The graft helps to define the character of the alloimmune response.

INTRODUCTION: In mice, kidney and liver allografts may be spontaneously accepted, whereas cardiac and skin allografts in the same strain combinations are rapidly rejected. The reasons for this dichotomy in murine response outcomes remains to be determined. METHODS AND
RESULTS: When DBA/2 (H-2d) cardiac allografts were placed in C57BL/6 (H-2b) recipients, they were rejected within 10 days, unless the allograft recipients were transiently treated with gallium nitrate (GN), at which time the allografts were accepted for > 150 days. The cardiac allograft rejector mice displayed DBA/2-reactive DTH responses, whereas the cardiac allograft acceptor mice displayed both TGFbeta- and IL10-mediated inhibition of DTH responses.
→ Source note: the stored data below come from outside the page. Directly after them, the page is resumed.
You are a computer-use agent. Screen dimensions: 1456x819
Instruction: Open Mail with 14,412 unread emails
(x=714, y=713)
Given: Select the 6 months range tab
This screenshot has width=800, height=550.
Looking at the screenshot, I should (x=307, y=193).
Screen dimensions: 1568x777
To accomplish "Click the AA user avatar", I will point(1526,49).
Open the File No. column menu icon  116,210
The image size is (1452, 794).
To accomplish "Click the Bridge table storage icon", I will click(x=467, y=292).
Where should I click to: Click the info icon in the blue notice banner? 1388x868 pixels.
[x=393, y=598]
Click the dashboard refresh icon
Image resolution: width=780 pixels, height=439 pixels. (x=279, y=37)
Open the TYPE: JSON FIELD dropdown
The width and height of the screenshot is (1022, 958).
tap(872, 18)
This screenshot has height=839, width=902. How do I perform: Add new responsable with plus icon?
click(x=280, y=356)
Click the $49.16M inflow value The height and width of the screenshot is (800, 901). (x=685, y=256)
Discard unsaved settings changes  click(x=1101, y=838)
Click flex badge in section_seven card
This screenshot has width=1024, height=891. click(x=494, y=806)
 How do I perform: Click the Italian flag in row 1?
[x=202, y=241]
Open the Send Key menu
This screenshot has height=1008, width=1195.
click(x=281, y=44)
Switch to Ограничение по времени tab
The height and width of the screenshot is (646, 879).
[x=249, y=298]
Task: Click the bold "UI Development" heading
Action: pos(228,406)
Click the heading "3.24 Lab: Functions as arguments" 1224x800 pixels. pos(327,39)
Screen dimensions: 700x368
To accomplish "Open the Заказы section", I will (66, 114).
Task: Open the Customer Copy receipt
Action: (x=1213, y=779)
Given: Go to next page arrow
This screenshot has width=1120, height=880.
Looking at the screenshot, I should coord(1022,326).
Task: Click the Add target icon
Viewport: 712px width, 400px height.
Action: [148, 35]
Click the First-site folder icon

In contrast, DBA/2 kidney allografts placed at the same location in C57BL/6 mice were spontaneously accepted without immunosuppression. These kidney allograft acceptor mice displayed TGFbeta-mediated, but not IL10-mediated inhibition of donor-reactive DTH responses.
CONCLUSIONS: In the DBA/2-> C57B1/6 strain combination, cardiac allografts induce pro-inflammatory immunity and allograft rejection, while kidney allografts induce anti-inflammatory immunity and allograft acceptance despite the fact that both organs display the same strong MHC disparities and are implanted at the same location. Anti-inflammatory immunity and allograft acceptance are displayed by cardiac allograft recipients when they are transiently treated with select immunosuppressants. Thus, multiple immune response options are available to the organ allograft recipient, and the choice is determined, to some degree, by the allograft, itself.